## Problema planteado
Reproduce sin cambios las líneas del material, desde la primera hasta la que contiene "I will pos(452,528).", incluida esta.

=== Material mostrado ===

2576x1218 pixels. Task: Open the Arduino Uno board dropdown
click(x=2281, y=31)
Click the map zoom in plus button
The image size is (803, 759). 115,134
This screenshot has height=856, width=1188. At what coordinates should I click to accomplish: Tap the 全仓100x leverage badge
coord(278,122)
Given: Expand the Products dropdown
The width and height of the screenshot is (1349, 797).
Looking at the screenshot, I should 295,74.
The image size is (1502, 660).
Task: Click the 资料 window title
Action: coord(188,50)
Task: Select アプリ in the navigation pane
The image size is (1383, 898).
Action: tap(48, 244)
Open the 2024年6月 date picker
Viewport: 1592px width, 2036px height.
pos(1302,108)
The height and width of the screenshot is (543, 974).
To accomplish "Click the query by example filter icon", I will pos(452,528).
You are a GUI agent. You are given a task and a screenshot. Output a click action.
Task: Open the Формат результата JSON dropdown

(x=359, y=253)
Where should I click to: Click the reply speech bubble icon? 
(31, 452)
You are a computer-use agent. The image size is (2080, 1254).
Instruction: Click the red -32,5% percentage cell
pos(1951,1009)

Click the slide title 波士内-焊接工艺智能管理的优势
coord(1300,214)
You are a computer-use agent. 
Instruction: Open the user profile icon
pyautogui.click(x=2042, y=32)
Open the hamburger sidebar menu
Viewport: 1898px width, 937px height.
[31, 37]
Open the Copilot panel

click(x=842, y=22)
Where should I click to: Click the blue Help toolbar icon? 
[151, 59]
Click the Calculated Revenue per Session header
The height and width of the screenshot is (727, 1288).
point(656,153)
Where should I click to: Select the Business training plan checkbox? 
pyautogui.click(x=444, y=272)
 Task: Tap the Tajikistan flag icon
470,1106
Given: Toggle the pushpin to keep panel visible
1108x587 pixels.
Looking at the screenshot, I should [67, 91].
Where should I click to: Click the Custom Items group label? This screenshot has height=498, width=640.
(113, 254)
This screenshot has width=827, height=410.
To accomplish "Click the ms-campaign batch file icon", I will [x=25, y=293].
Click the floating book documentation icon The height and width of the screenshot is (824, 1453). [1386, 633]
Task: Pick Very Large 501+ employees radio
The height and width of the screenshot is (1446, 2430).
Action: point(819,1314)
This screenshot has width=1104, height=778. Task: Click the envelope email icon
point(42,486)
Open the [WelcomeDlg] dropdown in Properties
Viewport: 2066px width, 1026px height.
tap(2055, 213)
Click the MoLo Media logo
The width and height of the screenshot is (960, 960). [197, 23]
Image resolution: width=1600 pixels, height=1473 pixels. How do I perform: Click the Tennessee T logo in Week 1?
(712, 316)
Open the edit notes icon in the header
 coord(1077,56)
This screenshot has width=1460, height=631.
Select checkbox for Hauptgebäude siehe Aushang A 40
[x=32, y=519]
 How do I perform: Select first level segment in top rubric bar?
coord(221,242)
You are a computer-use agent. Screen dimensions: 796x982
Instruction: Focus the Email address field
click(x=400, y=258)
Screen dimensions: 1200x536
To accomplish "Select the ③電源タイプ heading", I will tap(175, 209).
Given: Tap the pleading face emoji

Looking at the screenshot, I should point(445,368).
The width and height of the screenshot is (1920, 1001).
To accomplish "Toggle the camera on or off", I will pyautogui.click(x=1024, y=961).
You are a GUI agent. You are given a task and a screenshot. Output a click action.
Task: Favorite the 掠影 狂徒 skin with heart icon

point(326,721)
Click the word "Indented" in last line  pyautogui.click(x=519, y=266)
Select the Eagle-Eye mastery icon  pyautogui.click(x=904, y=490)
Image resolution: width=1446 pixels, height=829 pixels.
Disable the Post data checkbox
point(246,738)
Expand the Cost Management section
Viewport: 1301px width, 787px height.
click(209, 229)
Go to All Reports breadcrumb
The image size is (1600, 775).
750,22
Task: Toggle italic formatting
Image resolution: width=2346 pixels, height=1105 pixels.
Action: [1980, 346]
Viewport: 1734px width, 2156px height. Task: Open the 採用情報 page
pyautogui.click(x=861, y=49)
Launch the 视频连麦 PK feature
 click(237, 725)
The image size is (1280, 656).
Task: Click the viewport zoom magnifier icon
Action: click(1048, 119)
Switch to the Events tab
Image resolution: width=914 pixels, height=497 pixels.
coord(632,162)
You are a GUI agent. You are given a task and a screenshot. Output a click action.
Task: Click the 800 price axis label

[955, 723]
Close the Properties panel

===

## Respuesta correcta
2576x1218 pixels. Task: Open the Arduino Uno board dropdown
click(x=2281, y=31)
Click the map zoom in plus button
The image size is (803, 759). 115,134
This screenshot has height=856, width=1188. At what coordinates should I click to accomplish: Tap the 全仓100x leverage badge
coord(278,122)
Given: Expand the Products dropdown
The width and height of the screenshot is (1349, 797).
Looking at the screenshot, I should 295,74.
The image size is (1502, 660).
Task: Click the 资料 window title
Action: coord(188,50)
Task: Select アプリ in the navigation pane
The image size is (1383, 898).
Action: tap(48, 244)
Open the 2024年6月 date picker
Viewport: 1592px width, 2036px height.
pos(1302,108)
The height and width of the screenshot is (543, 974).
To accomplish "Click the query by example filter icon", I will pos(452,528).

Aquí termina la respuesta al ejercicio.